Program to show Scope of Variables

Variables are a place where information can be stored while a program is running. The value can be changed at any point in the program—hence the name.

To create a variable, you must give it a name and identify what type of information it will store. You also can give a variable an initial value at the same time you create it.

There are three kinds of variables in Java:
instance variables, class variables, and local variables.

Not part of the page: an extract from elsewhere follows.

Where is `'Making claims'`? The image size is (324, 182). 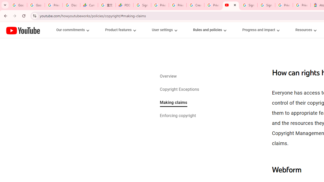
'Making claims' is located at coordinates (174, 103).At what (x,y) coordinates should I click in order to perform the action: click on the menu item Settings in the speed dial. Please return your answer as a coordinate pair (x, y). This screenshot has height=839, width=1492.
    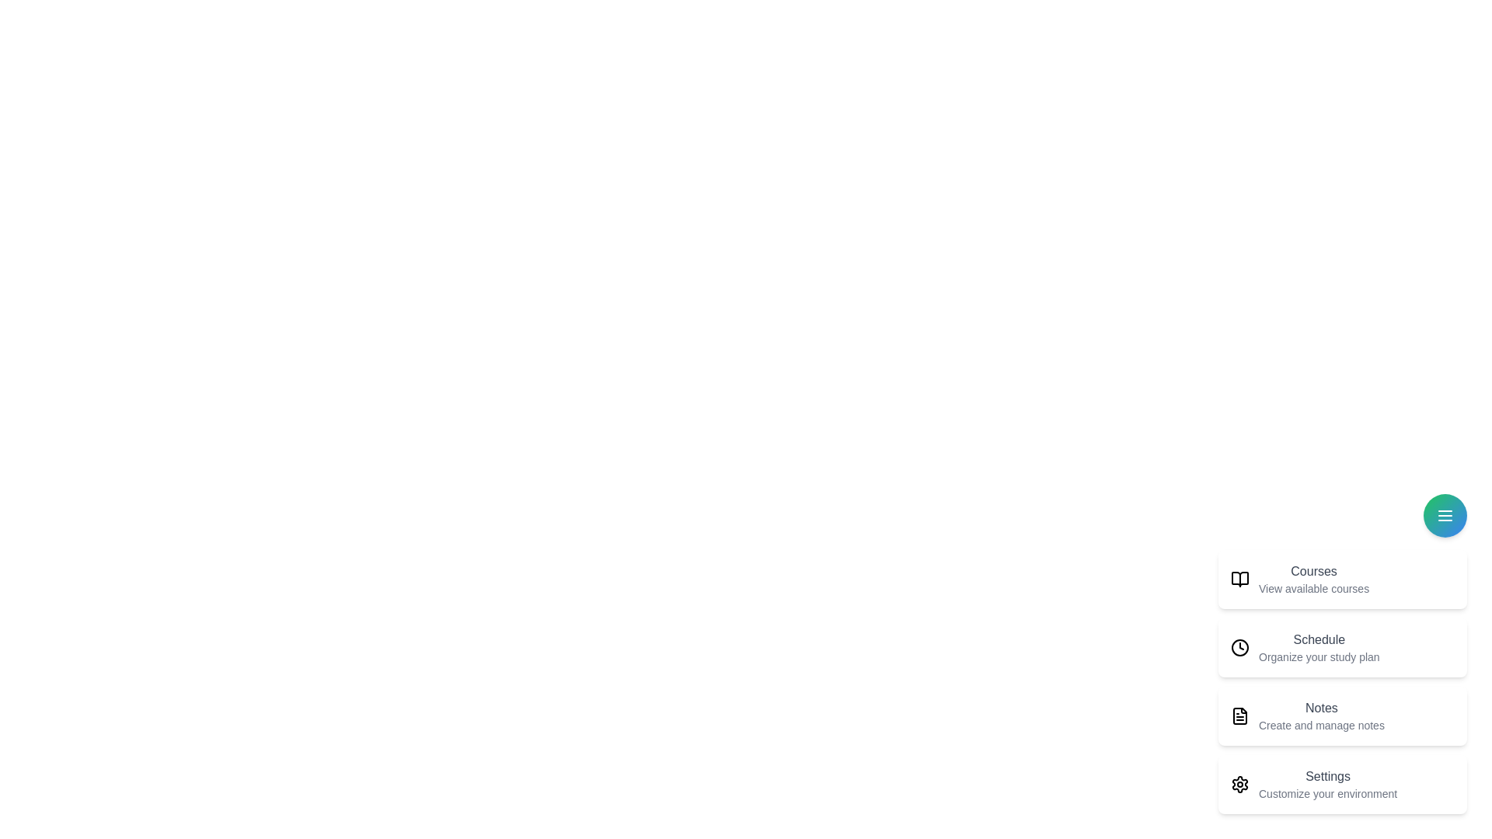
    Looking at the image, I should click on (1342, 785).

  1. Instance variables, as you learned yesterday, are used to define an object's attributes.
  2. Class variables define the attributes of an entire class of objects, and apply to all instances of it.
  3. Local variables are used inside method definitions, or even smaller blocks of statements within a method. They can be used only while the method or block is being executed by the Java interpreter, and they cease to exist afterward.
We can divide scope into
  1. method body scope Variable is accessible in method body only (local variables, parameters)
  2. class definition scope Variable is accessible i class definition (instance variables)

class TestClass
{
int i=3;
public static void main(String[] args)
{
Void method(int k)
{
System.out.println("i="+i+","+"j="+j);
// i=3, j=7
int i=4;
// int k=1; it will give compiler error

{
int j=5;
// int i=1; will give compiler error
System.out.println("i="+i+","+"j="+j);
// i=4, j=5
}

{
int j=9;
System.out.println("i="+i+","+"j="+j);
// i=4, j=9
}
}
int k=6;
int j=7;
//either stuff
}
}

Note: There are no global variables in Java?